DATA EXCERPTS

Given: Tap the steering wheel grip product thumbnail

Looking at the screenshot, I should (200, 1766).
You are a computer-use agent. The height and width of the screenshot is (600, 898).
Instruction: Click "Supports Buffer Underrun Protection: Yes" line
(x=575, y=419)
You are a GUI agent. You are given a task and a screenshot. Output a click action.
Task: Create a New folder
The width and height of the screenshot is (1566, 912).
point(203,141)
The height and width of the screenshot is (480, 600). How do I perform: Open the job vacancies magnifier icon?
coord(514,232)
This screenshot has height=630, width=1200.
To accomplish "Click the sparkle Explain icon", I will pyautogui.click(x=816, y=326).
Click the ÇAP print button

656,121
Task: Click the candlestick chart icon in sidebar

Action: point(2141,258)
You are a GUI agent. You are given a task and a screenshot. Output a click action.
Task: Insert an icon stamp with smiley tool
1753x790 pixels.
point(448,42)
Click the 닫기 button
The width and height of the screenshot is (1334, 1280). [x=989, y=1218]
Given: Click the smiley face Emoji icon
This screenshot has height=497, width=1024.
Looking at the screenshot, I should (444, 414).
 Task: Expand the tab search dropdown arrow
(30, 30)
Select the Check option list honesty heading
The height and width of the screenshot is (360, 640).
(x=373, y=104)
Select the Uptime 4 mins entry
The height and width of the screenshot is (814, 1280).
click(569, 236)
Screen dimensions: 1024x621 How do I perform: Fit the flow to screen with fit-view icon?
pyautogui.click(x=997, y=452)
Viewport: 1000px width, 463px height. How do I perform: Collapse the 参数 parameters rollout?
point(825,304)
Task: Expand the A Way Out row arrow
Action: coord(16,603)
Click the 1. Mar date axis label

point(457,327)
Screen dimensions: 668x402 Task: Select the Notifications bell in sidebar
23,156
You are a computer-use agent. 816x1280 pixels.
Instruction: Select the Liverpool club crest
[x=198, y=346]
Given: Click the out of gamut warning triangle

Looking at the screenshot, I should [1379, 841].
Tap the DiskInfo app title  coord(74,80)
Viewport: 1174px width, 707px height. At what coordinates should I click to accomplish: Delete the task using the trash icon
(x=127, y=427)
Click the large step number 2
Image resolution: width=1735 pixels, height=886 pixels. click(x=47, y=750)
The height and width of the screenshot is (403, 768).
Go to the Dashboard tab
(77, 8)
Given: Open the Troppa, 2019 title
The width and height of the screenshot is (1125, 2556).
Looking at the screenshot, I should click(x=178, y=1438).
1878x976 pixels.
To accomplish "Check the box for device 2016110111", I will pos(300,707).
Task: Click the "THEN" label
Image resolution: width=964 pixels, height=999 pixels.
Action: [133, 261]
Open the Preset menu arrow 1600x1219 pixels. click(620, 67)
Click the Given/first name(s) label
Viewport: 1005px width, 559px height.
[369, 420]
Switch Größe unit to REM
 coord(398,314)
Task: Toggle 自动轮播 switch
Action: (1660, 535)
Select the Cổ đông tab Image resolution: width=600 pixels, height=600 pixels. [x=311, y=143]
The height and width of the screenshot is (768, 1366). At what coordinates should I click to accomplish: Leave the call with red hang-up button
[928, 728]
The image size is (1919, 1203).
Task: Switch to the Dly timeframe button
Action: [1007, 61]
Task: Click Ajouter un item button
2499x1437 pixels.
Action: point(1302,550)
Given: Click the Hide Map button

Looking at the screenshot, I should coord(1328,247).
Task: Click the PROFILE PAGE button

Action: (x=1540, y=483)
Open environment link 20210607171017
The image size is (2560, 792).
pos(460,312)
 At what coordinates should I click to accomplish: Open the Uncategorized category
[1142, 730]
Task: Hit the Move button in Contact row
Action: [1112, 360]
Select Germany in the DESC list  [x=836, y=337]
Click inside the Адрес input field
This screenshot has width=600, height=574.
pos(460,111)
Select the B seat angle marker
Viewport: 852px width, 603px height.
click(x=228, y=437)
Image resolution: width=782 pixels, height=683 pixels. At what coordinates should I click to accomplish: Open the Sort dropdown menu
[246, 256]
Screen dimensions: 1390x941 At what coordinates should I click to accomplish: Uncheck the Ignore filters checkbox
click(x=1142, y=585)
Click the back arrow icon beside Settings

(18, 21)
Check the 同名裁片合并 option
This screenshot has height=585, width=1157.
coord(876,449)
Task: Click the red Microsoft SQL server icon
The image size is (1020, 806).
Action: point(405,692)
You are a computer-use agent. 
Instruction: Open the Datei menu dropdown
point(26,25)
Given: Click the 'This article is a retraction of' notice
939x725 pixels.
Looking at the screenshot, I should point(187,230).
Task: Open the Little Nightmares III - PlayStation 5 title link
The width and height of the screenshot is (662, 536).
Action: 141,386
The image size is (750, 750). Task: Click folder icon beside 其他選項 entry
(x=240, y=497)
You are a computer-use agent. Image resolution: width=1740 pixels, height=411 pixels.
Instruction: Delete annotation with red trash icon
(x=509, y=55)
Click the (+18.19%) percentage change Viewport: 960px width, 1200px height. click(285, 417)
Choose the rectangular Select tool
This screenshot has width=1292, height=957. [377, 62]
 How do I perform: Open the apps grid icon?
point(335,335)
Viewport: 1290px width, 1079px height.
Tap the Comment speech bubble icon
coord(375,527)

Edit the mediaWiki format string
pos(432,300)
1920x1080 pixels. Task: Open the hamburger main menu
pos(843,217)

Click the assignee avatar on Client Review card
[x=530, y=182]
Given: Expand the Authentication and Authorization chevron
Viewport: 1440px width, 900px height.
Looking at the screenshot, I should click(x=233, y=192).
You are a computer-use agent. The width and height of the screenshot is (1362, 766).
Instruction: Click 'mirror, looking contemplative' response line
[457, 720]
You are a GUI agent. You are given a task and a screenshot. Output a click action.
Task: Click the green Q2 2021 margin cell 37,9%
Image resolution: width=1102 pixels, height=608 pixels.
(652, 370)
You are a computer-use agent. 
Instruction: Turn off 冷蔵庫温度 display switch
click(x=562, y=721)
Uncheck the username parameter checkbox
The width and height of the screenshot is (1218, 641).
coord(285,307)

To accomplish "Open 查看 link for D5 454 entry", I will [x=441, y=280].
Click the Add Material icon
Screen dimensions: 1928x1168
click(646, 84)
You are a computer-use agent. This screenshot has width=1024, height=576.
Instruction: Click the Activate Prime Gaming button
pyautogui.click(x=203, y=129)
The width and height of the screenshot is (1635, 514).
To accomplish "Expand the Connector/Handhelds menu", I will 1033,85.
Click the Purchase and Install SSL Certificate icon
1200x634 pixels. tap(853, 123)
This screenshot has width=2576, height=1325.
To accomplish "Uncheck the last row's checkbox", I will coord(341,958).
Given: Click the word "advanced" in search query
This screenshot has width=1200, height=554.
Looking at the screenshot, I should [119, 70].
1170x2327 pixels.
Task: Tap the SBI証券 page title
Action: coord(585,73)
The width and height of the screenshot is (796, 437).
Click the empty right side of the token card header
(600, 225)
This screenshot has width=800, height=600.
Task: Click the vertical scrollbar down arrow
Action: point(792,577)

EXERCISE DESCRIPTION
Write out again, unchanged, every line from the one containing "This screenshot has width=2576, height=1325." through the last line of the items.

SOLUTION TO THE PROBLEM
This screenshot has width=2576, height=1325.
To accomplish "Uncheck the last row's checkbox", I will coord(341,958).
Given: Click the word "advanced" in search query
This screenshot has width=1200, height=554.
Looking at the screenshot, I should [119, 70].
1170x2327 pixels.
Task: Tap the SBI証券 page title
Action: coord(585,73)
The width and height of the screenshot is (796, 437).
Click the empty right side of the token card header
(600, 225)
This screenshot has width=800, height=600.
Task: Click the vertical scrollbar down arrow
Action: point(792,577)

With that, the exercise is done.